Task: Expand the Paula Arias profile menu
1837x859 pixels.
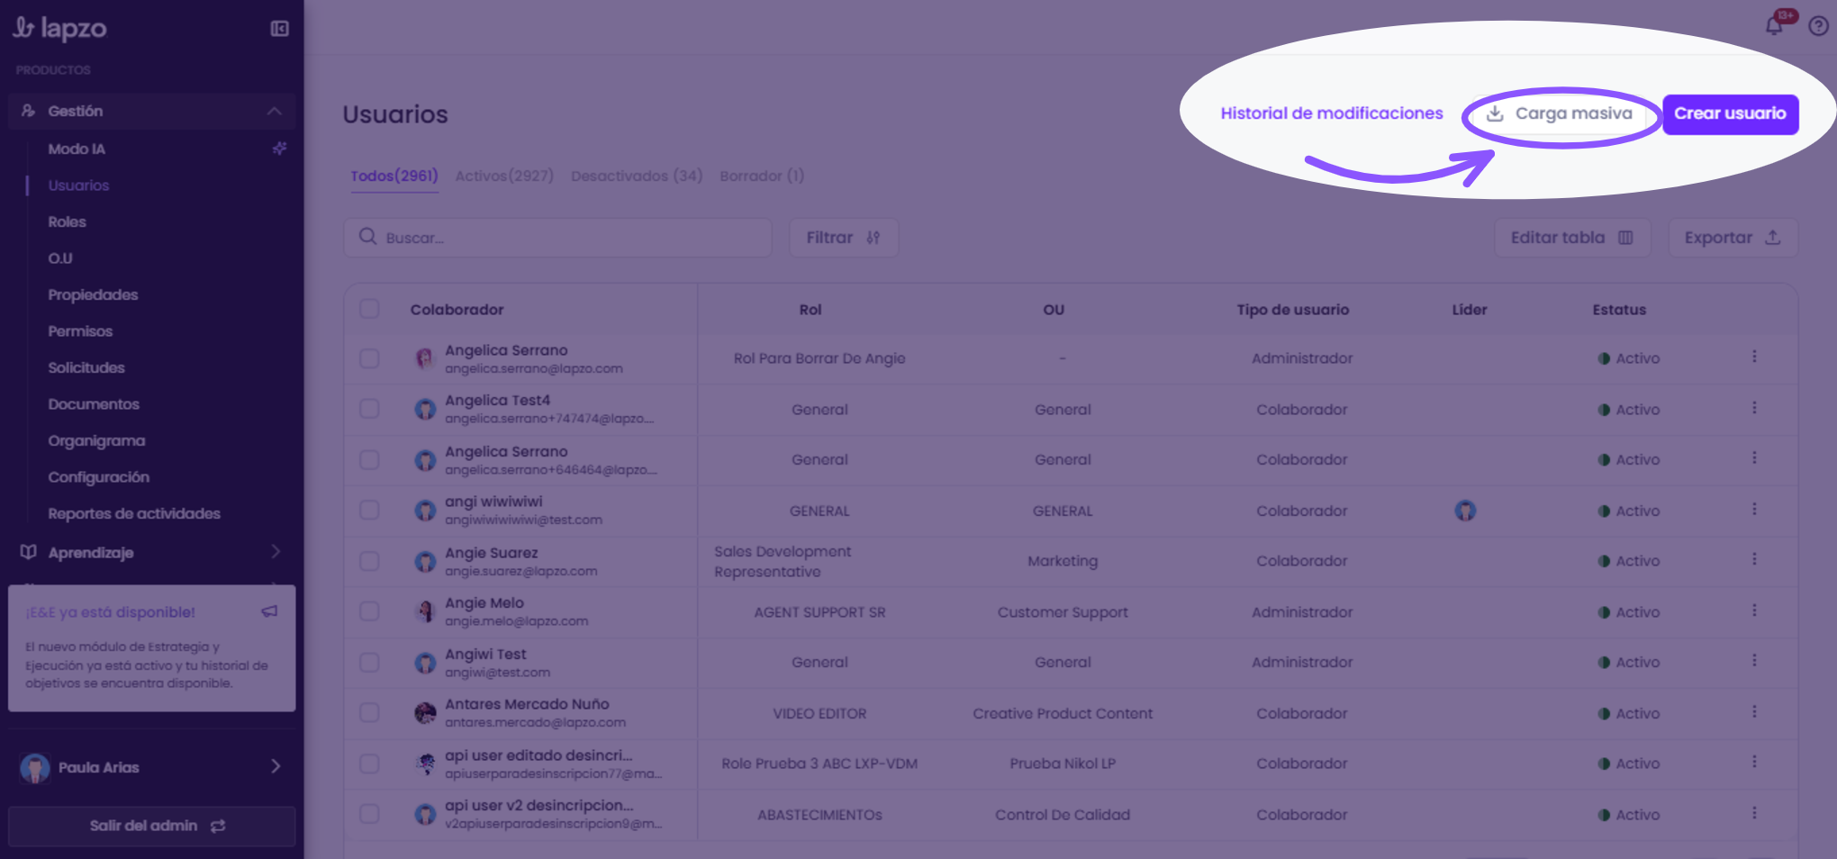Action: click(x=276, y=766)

==

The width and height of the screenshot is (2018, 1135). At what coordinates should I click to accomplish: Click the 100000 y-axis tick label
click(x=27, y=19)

* * *

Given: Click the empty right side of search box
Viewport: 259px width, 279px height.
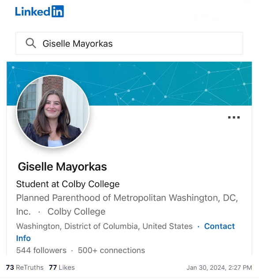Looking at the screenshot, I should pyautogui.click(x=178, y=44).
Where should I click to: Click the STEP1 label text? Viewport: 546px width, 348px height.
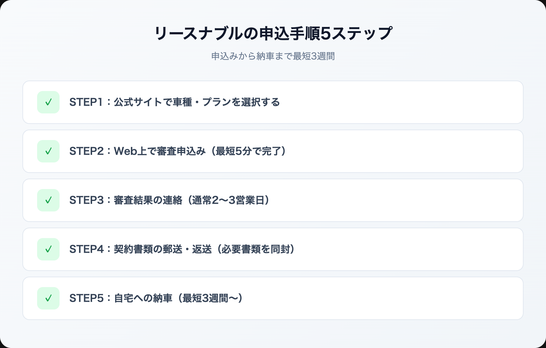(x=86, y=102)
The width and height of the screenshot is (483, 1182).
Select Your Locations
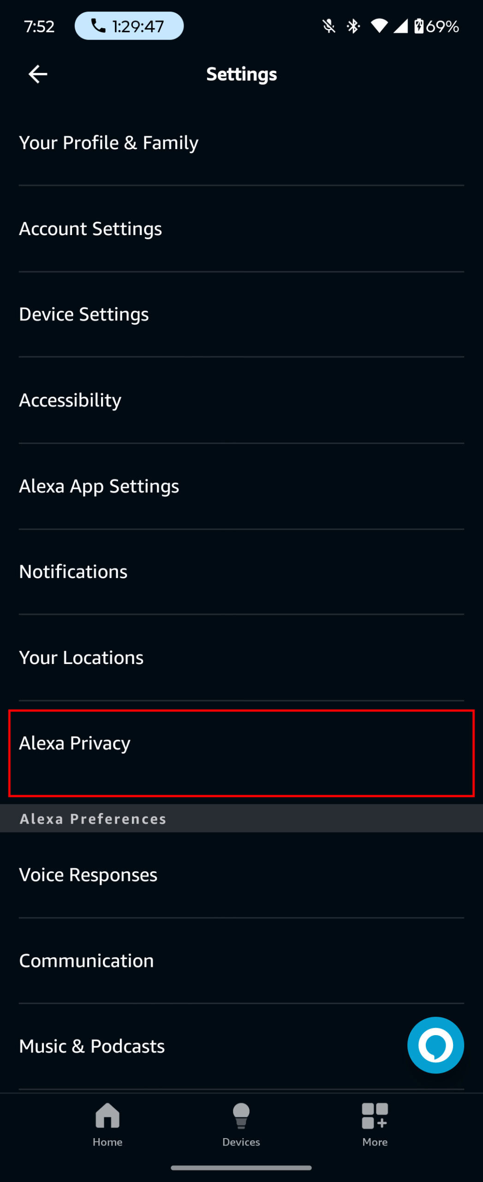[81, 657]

Aim:
Rescale the data from the line with "Task: Expand the Paula Arias profile menu" up to and including the line with "Action: click(x=276, y=766)", reproducing those lines alone, requests included, with every click coordinate in the answers multiplied by 2.05 and rounded to the nearest whole number, halves rounded up. Omit the pictures from your answer.

Result of this exercise:
Task: Expand the Paula Arias profile menu
1837x859 pixels.
Action: click(x=566, y=1570)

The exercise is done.